In un altro capitolo del fenomeno dei cellulari clandestini nelle carceri italiane, l’istituto penitenziario di Regina Coeli si trova sotto i riflettori. L’indagine avviata dai magistrati rivela che detenuti possono avere un telefono cellulare in cambio di 500 euro settimanali. Questi dispositivi, fondamentali per accedere alla rete e quindi comunicare con l’esterno, sono spesso registrati a nome di terze persone per evitare sospetti.
Scoperte inquietanti dietro le sbarre di Regina Coeli
L’inchiesta parte dalla denuncia di un detenuto che ha subìto violenze dopo essersi rifiutato di nascondere un telefonino. Non è un caso isolato: da Rebibbia a Prato fino a Napoli, gli organi investigativi hanno smascherato situazioni simili. A Regina Coeli, il pubblico ministero Francesco Basentini ipotizza oltre alla detenzione abusiva di smartphone anche casi di sequestro estorsivo. Tra le vittime figura un detenuto quarantenne coinvolto in reati minori, il quale ha subito maltrattamenti per non essersi piegato al sistema illecito vigente.

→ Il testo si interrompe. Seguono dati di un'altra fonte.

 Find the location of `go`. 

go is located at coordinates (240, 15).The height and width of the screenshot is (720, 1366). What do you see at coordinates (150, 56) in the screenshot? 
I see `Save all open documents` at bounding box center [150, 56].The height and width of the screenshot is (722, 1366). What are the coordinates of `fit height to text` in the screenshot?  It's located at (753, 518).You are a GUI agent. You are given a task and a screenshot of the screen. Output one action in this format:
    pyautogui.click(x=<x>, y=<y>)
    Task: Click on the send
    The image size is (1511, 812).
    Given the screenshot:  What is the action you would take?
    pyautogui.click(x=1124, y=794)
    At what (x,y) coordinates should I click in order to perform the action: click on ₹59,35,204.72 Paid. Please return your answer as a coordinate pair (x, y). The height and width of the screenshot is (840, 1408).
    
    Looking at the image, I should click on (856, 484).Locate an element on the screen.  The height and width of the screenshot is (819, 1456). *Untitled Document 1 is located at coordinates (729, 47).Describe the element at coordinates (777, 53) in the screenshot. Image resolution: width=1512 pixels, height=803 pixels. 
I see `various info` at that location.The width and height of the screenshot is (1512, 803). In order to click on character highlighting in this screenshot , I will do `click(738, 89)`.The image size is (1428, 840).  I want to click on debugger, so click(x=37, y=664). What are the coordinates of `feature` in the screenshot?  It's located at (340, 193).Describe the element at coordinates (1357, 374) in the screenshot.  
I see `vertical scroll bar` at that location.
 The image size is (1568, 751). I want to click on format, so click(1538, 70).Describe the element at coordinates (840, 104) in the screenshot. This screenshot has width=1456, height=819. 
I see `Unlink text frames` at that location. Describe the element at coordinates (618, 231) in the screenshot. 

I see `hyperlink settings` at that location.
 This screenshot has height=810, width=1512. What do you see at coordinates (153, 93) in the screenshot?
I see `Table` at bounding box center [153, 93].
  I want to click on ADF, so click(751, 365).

Percorsi di violenza e intimidazione
I racconti dei detenuti offrono un quadro drammatico. Secondo la testimonianza resa ad avvocati e magistrati, uno degli episodi più sconvolgenti si è verificato lo scorso luglio. Un giovane prigioniero ha dichiarato di essere stato legato con lenzuola e privato delle necessità basilari come mangiare o bere per due giorni e mezzo. Tra le torture fisiche subite ci sarebbero anche lesioni oculari gravi.
L’introduzione illecita dei cellulari: le ipotesi investigative
Come entrano questi telefoni nella struttura? Le autorità stanno vagliando varie ipotesi, tra cui la possibile complicità interna da parte del personale penitenziario. Un’indagine parallela guidata dal pm Carlo Villani, già precedentemente aveva coinvolto agenti per l’introduzione sia di droga che di telefoni nel carcere di Rebibbia. Questi sviluppi fanno sorgere domande preoccupanti sulla sicurezza e l’integrità nelle carceri italiane.